-- Begin SELECTED PASSAGE --

Sully: The View From His Recession

Limbaugh helps the GOP out some more:

But during all this growth I haven’t lost any audience. I’ve never had financially a down year. There’s supposedly a recession, but we’ve got - what is this May? Back in February we already had 102% of 2008 overbooked for 2009. [applause] So I always believed that if we’re going to have a recession, just don’t participate. [laughter]
  • Think Progress: Cantor Caves: Republicans Will Be ‘Listening’ To Rush Limbaugh, Not The American Public

    Last week, Republicans kicked off their National Council for a New America, an attempt to revive the image of the GOP. One of the leading participants, former governor Jeb Bush, said that it was time for Republicans to “listen first, to learn a little bit, to upgrade our message a little bit.” Similarly, on Sunday, Rep. Eric Cantor (R-VA) told CNN that Republicans should be “listening to the people“:

    CANTOR: Listen, John, I think there is a lot of blame to go around. And what we’re trying to do here today is kick off a series of town hall forums so that we can get back to listening to the people. [...]

    So we’ve got to go out and, again, reconnect and make sure that our policy prescriptions are relevant to the challenges that people in the Northeast are facing, to the challenges that educated, affluent families are facing, as well as those much more challenged in the inner cities and rural areas of our country.

    There is a common theme in this country and that is opportunity. That’s what these forums are going to be about, about listening to how we tap into the real challenges and how we allow opportunity to flourish again.

    Listening to all this talk about listening, Rush Limbaugh became incensed. He said that instead of taking cues from the American public, Republicans should fan out and spread their dogma through a “teaching tour.” This morning on MSNBC, Cantor backtracked and said that he agreed with Limbaugh:

    SCARBOROUGH: So, let’s start with Rush Limbaugh, who seems to be mocking the idea of a listening tour. What do you say to Rush?

    CANTOR: You know, Joe, really, this — this is not a listening tour. You know, think about what we saw a couple weeks ago on the TEA parties.

-- End SELECTED PASSAGE --
-- Begin INFORMATION SUPPLIED --

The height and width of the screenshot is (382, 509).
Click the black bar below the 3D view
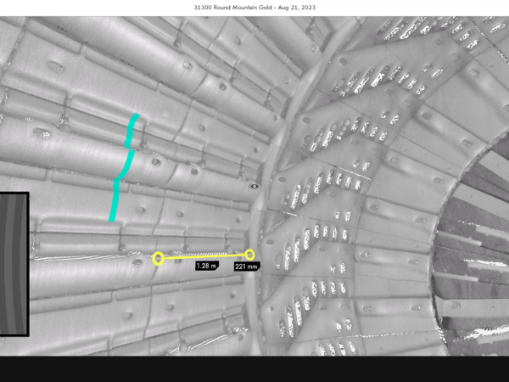point(255,368)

-- End INFORMATION SUPPLIED --

### WRITTEN PROBLEM
In the passage on Rush Limbaugh and the Republican listening forums, condense the paragraph beginning "Listening to all this talk about listening" into a short bulleted list that keeps its main facts.

### ANSWER
- Rush Limbaugh became incensed at the Republicans' talk of listening.
- He said Republicans should not take cues from the American public. Instead, they should fan out and spread their dogma through a "teaching tour."
- That morning on MSNBC, Eric Cantor backtracked and said he agreed with Limbaugh.